Monday, May 4, 2009
THE end of Operation Telic presents the British Army’s logistics experts with an interesting challenge.
After six years of ferrying troops, equipment and supplies into Iraq, the Royal Logistic Corps now has to perform an about turn and transport the accumulated kit back out of the country.
It is a mammoth undertaking, but the movement experts have an ace up their sleeve in the form of the Visibility and Transit Aspect Logging (VITAL) system.
By placing small GPS transmitters inside every container heading out of Basra, the logisticians are able to continuously track each item from the moment it leaves Iraq to the time it reaches its final destination.
The system has been implemented by Capt Tim Walvin (RLC) who told Soldier that it will prove indispensable in ensuring nothing gets lost in transit.
“Before anything leaves, we barcode the items and can then track them on their way to whichever depot they are going to,” he explained, adding that similar operations in Bosnia and Kosovo carried out before the system was in place took significantly longer and required many more people to be involved. “That links in with the Total Asset Visibility brick [the GPS transmitter].
“It’s massively important. As nice as it would be to up sticks, gun everything into an ISO container and do a runner, I know as a supplier that it has to be unpacked at the other end.
“If things go missing it takes money out of the pot and this system means we can avoid that.
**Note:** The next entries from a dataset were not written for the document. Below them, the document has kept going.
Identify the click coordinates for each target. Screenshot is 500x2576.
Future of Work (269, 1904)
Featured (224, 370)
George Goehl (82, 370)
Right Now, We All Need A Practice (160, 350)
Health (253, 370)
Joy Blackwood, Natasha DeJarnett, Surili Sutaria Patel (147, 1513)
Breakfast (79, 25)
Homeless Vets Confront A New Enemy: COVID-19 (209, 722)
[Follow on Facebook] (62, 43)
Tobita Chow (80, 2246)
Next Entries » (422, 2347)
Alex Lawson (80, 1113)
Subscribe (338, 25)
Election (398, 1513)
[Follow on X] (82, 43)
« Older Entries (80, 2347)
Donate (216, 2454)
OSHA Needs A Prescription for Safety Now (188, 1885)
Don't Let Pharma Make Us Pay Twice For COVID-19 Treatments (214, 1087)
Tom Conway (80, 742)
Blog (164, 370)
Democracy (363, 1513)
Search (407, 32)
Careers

The technology gives us total visibility and it gives people confidence because they know where their key assets are.”
Unsurprisingly for soldiers serving on such an historic tour, the Telic experience of the 20th Armoured Brigade troops serving with 1 (UK) Logistic Battalion has been unlike that of their colleagues on previous deployments.
Knowing that they would be at the very least partially responsible for returning the Army’s equipment to British bases and operational theatres around the world, 1 (UK) Log Bn began to size up their task soon after arriving in theatre.
An initial scout around the Contingency Operating Base (COB) and other locations in Basra province revealed around 5,000 containers which the loggies had to open and record the contents of.
The drawing-down of kit has been an ongoing process ever since, with more than 20,000 different types of equipment ranging from socks to engines needing to be removed from theatre.
The figures for Operation Pike – the road convoy between Kuwait and Basra – tell their own story.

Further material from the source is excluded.